Thursday, October 22, 2015

Roti/Paratha noodles

It's a weekday-holiday today, Happy Dussehra and all. I was served methi paratha for breakfast, but I wanted to try out something else, with a kitchen and time at my disposal for the morning. I decided to experiment, and try out "paratha noodles" inspired by this video (with whatever ingredients I could find):

This is how it went:
Stack up your parathas, or rotis (bonus points if lachha paratha) and then roll them up together. Now, cut through them, making thin strips out of them. You should get a plate full noodle-like strips of rotis at the end of this activity, and keep it aside. (refer the video)

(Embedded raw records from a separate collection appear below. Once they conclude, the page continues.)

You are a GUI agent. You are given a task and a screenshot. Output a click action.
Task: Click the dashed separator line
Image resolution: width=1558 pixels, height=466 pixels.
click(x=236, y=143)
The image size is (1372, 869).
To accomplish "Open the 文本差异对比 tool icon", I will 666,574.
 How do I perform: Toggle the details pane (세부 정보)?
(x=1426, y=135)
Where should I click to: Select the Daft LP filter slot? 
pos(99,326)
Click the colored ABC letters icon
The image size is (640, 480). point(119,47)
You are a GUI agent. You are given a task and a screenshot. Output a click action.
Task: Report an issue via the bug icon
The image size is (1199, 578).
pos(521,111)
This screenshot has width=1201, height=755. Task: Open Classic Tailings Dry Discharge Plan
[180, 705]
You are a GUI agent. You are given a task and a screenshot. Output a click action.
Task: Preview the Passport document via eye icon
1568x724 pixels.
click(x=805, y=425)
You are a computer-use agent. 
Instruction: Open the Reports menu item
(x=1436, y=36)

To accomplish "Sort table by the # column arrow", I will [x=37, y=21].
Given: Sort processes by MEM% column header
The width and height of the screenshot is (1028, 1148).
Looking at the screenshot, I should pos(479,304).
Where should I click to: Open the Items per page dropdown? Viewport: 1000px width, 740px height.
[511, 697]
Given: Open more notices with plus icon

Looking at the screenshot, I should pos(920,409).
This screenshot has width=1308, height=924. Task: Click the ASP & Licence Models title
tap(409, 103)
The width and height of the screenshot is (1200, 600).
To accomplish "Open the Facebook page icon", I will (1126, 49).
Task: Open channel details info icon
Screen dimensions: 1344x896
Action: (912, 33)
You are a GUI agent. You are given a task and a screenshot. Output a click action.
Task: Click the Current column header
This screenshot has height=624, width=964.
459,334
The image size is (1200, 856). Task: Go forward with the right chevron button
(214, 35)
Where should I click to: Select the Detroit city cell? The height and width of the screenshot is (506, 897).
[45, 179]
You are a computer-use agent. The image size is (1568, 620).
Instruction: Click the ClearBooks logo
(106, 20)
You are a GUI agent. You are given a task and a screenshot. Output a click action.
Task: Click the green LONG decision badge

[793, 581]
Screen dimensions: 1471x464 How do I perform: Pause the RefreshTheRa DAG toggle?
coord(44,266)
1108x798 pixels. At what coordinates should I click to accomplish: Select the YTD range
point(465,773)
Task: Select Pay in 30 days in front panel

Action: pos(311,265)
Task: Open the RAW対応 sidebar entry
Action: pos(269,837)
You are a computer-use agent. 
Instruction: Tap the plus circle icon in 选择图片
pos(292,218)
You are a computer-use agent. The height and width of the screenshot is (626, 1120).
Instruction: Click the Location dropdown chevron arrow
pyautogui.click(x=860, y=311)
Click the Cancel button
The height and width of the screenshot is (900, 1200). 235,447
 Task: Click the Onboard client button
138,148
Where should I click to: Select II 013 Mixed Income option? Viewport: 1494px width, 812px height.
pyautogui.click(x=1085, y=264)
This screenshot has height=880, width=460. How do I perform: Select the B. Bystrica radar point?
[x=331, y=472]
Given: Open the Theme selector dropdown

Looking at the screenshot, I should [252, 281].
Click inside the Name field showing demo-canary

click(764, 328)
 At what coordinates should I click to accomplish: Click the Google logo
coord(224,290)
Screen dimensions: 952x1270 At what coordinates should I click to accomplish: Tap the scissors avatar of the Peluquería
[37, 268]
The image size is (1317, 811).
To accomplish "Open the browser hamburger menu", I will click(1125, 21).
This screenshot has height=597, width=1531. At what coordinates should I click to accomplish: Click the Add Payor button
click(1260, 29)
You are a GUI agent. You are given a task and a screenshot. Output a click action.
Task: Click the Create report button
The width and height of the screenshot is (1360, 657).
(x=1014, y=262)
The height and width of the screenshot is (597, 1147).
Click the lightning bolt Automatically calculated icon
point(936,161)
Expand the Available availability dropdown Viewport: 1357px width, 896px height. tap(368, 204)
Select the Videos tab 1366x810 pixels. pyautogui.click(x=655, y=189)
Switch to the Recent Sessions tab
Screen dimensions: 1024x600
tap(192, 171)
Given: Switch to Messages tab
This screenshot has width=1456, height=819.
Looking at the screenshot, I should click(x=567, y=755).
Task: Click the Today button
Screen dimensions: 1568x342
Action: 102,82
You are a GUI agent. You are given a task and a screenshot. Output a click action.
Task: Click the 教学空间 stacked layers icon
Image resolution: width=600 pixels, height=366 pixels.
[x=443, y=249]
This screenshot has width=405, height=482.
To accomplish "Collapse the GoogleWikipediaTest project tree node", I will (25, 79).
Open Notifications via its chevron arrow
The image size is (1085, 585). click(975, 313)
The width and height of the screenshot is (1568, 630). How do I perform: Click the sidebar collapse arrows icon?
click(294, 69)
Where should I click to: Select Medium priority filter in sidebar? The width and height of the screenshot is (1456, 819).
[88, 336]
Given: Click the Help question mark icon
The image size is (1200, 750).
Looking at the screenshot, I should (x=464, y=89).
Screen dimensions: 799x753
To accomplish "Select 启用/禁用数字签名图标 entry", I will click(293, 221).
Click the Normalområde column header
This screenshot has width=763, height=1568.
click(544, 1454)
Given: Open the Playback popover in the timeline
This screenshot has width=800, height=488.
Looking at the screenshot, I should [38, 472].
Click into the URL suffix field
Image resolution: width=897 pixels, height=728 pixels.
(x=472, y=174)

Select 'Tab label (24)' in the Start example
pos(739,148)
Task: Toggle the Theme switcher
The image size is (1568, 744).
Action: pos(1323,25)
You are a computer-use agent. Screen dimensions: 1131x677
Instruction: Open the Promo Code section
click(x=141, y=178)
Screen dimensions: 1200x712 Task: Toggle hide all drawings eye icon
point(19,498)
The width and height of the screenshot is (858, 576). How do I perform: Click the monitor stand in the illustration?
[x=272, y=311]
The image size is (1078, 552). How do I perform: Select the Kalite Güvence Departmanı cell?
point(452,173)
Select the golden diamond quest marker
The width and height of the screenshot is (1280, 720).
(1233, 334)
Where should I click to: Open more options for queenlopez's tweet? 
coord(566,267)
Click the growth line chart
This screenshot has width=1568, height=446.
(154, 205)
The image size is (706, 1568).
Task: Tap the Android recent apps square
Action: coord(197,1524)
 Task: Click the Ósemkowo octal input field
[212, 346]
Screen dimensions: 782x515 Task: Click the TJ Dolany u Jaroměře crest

Heat (medium) oil on a pan, ajwain/mustard seeds sprinkled into them. Just when they start spattering, add chopped garlic and onion to the heat. Allow them to turn into whatever shade you like them best. Add into them julienned carrots and diced capsicums if you have them (I didn't, sad trombone), and the diced tomatoes. Allow them to cook for a minute or so, so the oil works on them all. Lower the flame. Now, sprinkle some chilli powder and salt over them. Here, you may add garam masala and/or other spices too - each give the dish a unique end result. Add crushed black pepper and salt "as per taste". Also add chilli sauce, ketchup (or just the hot and sweet ketchup instead of both). Stir them up quickly.

Before the vegetables get cooked too much, add into them the rotis that you had shredded into strips earlier and mix them well with the vegetables. The rotis must be cool/cold after all the waiting by the side. So, the mixture should cook with the parathas such that the parathas are now hot on the pan but the vegetables don't get overcook to become too soft by the end. Garnish them with coriander leaves for the aesthetics. Serve hot.

Like all things Indian, this can also be customized as per taste and liking, or as was the case with me - as per availability, so try them out. (vegetables - cabbages work fine too, also beans, coloured bell peppers, peas; sauces - soy sauce can be added but not for breakfast; spices - as you like/want) This is a dish to get out of the boredom of the simple roti and paratha with dahi/achaar/ketchup routine, so make it fun.

PS: The South Indian variant - chilli parotta - is the boss of this division, something I hope to master some day (tummy approves).